■ TASK DETAILS ■
Output exactly the lines from the line with "Click the refresh icon beside 1天前更新" through the end of the records below. Include nothing else.

Dataset entries

------------------------------

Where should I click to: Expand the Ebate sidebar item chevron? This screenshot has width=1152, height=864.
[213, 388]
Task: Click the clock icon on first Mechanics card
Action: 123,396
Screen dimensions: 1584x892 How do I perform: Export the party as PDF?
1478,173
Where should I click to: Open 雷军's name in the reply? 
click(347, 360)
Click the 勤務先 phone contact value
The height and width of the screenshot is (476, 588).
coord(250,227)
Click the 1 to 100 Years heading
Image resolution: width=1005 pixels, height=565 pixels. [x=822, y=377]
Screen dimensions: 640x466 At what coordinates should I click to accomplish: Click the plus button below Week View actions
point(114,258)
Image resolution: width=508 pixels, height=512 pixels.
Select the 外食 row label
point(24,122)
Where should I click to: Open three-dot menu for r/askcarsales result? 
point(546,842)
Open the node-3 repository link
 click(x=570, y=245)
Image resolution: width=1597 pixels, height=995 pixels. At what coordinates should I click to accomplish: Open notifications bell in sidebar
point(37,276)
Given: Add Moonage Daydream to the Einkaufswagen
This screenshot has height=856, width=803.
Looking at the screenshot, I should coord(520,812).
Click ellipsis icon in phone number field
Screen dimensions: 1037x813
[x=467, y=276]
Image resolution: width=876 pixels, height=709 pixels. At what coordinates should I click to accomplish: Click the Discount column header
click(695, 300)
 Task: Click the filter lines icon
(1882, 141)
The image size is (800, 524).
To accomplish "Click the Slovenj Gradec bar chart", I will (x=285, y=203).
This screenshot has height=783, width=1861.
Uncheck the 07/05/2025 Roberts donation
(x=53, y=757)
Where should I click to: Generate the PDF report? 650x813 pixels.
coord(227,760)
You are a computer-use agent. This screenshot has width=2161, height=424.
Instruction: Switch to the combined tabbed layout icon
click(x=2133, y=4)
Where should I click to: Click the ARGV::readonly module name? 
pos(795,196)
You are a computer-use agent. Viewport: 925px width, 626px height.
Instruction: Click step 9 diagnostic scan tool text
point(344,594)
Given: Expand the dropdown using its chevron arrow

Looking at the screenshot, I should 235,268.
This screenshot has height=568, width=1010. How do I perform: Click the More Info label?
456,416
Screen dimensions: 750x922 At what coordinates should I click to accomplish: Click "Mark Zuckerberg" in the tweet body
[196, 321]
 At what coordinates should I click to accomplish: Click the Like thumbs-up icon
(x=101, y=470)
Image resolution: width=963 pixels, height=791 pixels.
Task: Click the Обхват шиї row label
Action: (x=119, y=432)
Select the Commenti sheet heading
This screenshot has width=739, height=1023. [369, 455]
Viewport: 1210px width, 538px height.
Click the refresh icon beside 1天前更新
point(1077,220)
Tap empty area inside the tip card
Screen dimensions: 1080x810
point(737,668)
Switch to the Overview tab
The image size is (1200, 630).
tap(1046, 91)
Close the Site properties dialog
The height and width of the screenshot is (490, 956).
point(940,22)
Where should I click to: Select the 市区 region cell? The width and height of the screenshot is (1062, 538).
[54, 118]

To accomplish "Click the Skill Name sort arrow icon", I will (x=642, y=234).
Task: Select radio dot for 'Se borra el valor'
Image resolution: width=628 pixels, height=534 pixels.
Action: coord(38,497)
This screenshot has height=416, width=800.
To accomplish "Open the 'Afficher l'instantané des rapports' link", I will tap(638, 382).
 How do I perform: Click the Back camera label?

------------------------------

■ RESPONSE FOR THIS EXERCISE ■
Click the refresh icon beside 1天前更新
point(1077,220)
Tap empty area inside the tip card
Screen dimensions: 1080x810
point(737,668)
Switch to the Overview tab
The image size is (1200, 630).
tap(1046, 91)
Close the Site properties dialog
The height and width of the screenshot is (490, 956).
point(940,22)
Where should I click to: Select the 市区 region cell? The width and height of the screenshot is (1062, 538).
[54, 118]

To accomplish "Click the Skill Name sort arrow icon", I will (x=642, y=234).
Task: Select radio dot for 'Se borra el valor'
Image resolution: width=628 pixels, height=534 pixels.
Action: coord(38,497)
This screenshot has height=416, width=800.
To accomplish "Open the 'Afficher l'instantané des rapports' link", I will tap(638, 382).
 How do I perform: Click the Back camera label?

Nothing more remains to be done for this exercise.